▸ **Travail demandé**
Reprenez la notice sur le tableau de Snijders au perroquet, au singe et au chien, en l'écrivant à la suite de sa dernière phrase.

▸ **Passage extrait**

Plate of fruits on a chair surrounded by a parrot, a monkey and a dog, oil on oak panel, by F. Snijders
27.75 x 41.33 in.
Collection Earl of Haddington ;
Sa vente, Londres, Sotheby's, 3 février 1954, n° 137 (comme Frans Snijders) ;
Galerie De Jonckheere, Paris ;
Acquis auprès de cette dernière en 2004 par les parents des actuels propriétaires ;
Collection particulière, France
Edith Greindl, Les peintres flamands de nature morte au XVIIe siècle, Sterrebeek, 1983, p. 353, n° 238 (comme Jan Fyt)
Hella Robels, Frans Snyders, Stilleben- und Tiermaler Munich, 1989, p. 279-280, n° 159
L'Estampille-Objet d'art, avril 2004, repr. p. 93
Sur un large fauteuil cloué d’un cuir pourpre, des grappes de raisins blancs et rouges et des coings ont été placés sur un large plat d’inspiration Wan-Li. Deux animaux convoitent cette profusion de fruits : un singe vervet, qui se tient au fauteuil, la chaîne qui l’entravait brisée, et un perroquet jaco qui se tient face à lui, les serres placées sur le pampre d’une vigne. Dans la partie inférieure gauche du tableau, un chien laisse apparaître sa tête avec dynamisme montrant ses crocs au perroquet dont il ferait bien son repas. Cette composition nous offre la quintessence de l'art de Snijders. Le peintre se révèle dans ce grand panneau à la fois comme l'immense artiste que nous connaissons, mais aussi comme un peintre complet, maitrisant l'espace, la lumière, les mouvements, les fruits comme les animaux dont il détaille l’anatomie avec une précision quasi scientifique.

▸ **Enregistrements de données**

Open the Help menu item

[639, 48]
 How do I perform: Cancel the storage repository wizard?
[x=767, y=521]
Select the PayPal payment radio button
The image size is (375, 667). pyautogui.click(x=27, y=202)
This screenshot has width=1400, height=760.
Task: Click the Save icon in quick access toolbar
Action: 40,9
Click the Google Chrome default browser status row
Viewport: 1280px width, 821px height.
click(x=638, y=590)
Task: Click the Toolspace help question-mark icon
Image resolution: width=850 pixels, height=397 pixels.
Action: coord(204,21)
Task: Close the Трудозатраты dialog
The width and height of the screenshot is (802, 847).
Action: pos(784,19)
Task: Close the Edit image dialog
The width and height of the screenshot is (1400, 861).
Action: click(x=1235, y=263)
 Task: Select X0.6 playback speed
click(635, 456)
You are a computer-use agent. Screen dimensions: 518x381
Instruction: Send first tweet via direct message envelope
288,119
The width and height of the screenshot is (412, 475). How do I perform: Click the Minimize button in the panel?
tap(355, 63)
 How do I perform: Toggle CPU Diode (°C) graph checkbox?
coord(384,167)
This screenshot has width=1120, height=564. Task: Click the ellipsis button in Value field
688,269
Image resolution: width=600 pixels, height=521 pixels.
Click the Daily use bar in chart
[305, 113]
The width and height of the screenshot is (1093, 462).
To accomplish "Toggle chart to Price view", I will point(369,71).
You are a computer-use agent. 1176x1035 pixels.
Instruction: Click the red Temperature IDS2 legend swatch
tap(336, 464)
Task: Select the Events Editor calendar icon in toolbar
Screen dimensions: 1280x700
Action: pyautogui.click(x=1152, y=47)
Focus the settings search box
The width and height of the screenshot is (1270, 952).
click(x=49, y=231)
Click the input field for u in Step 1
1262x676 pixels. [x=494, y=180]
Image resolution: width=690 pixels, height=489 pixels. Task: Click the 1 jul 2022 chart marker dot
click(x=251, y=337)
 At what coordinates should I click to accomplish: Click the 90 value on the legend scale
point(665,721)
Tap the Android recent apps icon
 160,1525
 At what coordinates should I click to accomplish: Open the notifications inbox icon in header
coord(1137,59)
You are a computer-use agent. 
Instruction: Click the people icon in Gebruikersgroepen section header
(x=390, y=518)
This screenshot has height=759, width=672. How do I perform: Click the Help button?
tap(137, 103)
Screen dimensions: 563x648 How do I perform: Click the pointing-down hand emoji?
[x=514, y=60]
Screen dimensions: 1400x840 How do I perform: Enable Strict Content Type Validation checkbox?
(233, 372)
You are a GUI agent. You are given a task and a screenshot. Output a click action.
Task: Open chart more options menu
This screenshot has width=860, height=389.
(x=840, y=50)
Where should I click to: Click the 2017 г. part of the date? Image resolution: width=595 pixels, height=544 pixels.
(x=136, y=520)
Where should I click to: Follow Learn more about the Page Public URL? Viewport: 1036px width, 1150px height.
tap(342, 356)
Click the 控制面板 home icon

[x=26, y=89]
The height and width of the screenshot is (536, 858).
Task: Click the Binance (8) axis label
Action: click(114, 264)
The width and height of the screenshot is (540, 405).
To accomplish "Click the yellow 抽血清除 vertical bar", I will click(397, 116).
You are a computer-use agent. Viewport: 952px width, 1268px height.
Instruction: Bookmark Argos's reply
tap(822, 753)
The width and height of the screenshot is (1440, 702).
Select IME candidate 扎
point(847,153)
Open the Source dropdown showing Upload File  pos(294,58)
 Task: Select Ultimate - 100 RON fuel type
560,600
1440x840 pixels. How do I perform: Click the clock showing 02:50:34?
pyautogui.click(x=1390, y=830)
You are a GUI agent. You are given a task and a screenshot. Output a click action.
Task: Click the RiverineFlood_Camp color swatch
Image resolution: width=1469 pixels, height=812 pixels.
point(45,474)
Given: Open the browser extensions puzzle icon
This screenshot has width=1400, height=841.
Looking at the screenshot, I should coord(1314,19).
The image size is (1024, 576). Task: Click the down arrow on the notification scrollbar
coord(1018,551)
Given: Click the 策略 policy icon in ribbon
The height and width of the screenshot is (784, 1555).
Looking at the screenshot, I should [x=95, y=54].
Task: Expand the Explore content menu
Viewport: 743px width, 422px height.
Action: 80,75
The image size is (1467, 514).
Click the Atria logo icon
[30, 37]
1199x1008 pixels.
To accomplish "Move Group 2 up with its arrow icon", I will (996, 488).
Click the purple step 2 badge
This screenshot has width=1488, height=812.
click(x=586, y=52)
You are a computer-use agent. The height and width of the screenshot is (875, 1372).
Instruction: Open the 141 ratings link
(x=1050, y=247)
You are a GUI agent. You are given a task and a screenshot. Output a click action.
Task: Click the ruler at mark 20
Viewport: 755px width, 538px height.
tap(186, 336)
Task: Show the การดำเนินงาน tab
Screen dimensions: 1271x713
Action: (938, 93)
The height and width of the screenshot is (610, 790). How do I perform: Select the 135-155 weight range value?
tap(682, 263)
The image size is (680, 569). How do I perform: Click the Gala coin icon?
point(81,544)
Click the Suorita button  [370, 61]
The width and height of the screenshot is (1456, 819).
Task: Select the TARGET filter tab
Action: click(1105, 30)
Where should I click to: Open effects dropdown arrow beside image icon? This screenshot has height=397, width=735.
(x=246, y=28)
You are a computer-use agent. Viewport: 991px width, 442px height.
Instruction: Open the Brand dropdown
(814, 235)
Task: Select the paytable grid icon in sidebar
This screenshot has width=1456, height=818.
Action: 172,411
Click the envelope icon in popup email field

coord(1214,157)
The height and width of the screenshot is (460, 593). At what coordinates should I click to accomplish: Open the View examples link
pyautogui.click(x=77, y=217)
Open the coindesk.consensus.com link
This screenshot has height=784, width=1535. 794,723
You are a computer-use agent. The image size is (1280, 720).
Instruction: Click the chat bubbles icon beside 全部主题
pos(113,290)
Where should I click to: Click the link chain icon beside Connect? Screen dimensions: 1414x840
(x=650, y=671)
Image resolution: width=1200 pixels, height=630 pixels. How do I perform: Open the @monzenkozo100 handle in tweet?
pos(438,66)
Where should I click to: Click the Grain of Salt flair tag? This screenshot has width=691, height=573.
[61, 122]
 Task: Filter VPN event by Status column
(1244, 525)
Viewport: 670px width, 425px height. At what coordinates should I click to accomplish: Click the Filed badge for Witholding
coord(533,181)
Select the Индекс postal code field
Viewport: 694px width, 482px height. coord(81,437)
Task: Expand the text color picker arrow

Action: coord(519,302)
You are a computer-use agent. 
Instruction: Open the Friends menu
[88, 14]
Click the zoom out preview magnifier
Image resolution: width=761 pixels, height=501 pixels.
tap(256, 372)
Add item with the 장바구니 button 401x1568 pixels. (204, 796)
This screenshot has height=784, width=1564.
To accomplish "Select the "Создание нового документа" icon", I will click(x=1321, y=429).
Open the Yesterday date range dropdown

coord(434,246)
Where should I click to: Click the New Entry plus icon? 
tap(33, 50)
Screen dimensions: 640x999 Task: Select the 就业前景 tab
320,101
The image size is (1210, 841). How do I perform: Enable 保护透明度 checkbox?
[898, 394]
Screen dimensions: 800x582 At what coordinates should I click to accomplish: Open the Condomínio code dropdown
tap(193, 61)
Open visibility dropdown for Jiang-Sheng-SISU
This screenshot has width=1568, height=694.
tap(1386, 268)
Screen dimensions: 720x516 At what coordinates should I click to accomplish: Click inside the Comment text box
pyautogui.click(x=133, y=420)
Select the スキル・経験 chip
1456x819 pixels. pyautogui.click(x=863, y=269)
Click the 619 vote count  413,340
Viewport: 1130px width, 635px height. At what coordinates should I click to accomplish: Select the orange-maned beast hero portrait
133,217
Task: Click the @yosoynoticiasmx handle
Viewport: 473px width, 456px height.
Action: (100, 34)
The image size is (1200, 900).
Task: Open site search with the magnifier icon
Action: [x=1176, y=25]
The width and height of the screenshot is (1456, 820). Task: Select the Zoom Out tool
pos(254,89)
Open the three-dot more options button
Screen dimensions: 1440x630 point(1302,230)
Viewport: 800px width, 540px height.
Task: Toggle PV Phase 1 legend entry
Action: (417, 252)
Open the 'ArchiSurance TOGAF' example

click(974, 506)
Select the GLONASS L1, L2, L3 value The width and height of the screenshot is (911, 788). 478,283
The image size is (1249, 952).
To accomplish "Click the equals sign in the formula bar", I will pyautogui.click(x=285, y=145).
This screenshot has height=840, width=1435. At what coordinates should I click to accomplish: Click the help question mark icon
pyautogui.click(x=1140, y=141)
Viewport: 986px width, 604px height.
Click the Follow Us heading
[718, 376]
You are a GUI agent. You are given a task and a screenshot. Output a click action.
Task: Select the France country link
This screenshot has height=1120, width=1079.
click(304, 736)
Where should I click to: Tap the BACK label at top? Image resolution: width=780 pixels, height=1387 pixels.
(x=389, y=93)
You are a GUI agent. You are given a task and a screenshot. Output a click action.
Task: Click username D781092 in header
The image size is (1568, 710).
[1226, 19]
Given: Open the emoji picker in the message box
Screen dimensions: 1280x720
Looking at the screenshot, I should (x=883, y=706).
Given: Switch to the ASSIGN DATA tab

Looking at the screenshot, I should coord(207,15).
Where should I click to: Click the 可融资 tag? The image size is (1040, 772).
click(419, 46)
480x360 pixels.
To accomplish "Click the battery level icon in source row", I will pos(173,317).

▸ **Résultat obtenu**
Hella Robbels, la spécialiste de cet artiste, date cette œuvre des années 1640. Elle rapproche notre tableau d’une œuvre conservée au musée national de Stockholm (inv. n° 637) sur laquelle le perroquet et le chien apparaissent dans la même position. Un autre tableau du maître anversois montre qu’il emploie cette mise à scène à plusieurs reprises. Les chiens apparaissent sur la droite de l’œuvre comme surgissant près des mets qu’ils convoitent. Snijders a représenté à plusieurs reprises le thème des singes voleurs de fruits symbolisant la gourmandise, l'excès de gloutonnerie et l’intempérance. Par exemple, trois tableaux sur ce thème sont conservés au musée du Louvre : Trois singes voleurs de fruits, avec échappée sur un paysage (inv. MI 981), Deux singes pillant une corbeille de fruits (inv. RF 3046) et Singes et perroquet auprès d'une corbeille de fruits (inv. MI 982). L’assiette de fruits fait office de vanité : ces raisins appétissants font allusion à la nature périssable des choses terrestres.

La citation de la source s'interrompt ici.